(Beginning of SOURCE INFORMATION)
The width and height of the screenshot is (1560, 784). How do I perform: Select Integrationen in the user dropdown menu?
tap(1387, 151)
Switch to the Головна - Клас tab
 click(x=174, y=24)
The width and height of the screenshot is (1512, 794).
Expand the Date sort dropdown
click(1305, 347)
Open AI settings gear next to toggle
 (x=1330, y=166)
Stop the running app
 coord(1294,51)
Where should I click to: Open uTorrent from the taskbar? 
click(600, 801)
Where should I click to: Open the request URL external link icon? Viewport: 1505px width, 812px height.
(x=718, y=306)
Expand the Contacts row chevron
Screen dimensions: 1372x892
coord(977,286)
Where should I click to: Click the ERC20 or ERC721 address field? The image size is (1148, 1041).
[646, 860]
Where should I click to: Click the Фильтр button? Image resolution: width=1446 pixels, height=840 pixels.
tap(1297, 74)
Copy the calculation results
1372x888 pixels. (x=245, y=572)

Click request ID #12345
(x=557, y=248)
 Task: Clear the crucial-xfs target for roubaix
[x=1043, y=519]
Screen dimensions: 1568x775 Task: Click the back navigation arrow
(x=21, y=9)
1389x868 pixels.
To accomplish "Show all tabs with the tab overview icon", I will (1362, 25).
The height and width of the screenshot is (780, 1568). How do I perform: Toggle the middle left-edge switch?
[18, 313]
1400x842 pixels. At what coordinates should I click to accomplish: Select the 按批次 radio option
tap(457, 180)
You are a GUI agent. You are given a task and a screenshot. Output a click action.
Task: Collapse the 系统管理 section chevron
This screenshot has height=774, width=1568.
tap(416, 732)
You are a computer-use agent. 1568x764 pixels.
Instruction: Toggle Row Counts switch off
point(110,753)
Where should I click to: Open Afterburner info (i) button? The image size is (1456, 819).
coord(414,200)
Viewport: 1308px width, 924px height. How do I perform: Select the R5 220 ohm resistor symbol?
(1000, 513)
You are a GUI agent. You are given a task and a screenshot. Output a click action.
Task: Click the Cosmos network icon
(End of SOURCE INFORMATION)
- _TASK STATEMENT_: Return all the data exactly as given.

- _RESPONSE BELOW_:
The width and height of the screenshot is (1560, 784). How do I perform: Select Integrationen in the user dropdown menu?
tap(1387, 151)
Switch to the Головна - Клас tab
 click(x=174, y=24)
The width and height of the screenshot is (1512, 794).
Expand the Date sort dropdown
click(1305, 347)
Open AI settings gear next to toggle
 (x=1330, y=166)
Stop the running app
 coord(1294,51)
Where should I click to: Open uTorrent from the taskbar? 
click(600, 801)
Where should I click to: Open the request URL external link icon? Viewport: 1505px width, 812px height.
(x=718, y=306)
Expand the Contacts row chevron
Screen dimensions: 1372x892
coord(977,286)
Where should I click to: Click the ERC20 or ERC721 address field? The image size is (1148, 1041).
[646, 860]
Where should I click to: Click the Фильтр button? Image resolution: width=1446 pixels, height=840 pixels.
tap(1297, 74)
Copy the calculation results
1372x888 pixels. (x=245, y=572)

Click request ID #12345
(x=557, y=248)
 Task: Clear the crucial-xfs target for roubaix
[x=1043, y=519]
Screen dimensions: 1568x775 Task: Click the back navigation arrow
(x=21, y=9)
1389x868 pixels.
To accomplish "Show all tabs with the tab overview icon", I will (1362, 25).
The height and width of the screenshot is (780, 1568). How do I perform: Toggle the middle left-edge switch?
[18, 313]
1400x842 pixels. At what coordinates should I click to accomplish: Select the 按批次 radio option
tap(457, 180)
You are a GUI agent. You are given a task and a screenshot. Output a click action.
Task: Collapse the 系统管理 section chevron
This screenshot has height=774, width=1568.
tap(416, 732)
You are a computer-use agent. 1568x764 pixels.
Instruction: Toggle Row Counts switch off
point(110,753)
Where should I click to: Open Afterburner info (i) button? The image size is (1456, 819).
coord(414,200)
Viewport: 1308px width, 924px height. How do I perform: Select the R5 220 ohm resistor symbol?
(1000, 513)
You are a GUI agent. You are given a task and a screenshot. Output a click action.
Task: Click the Cosmos network icon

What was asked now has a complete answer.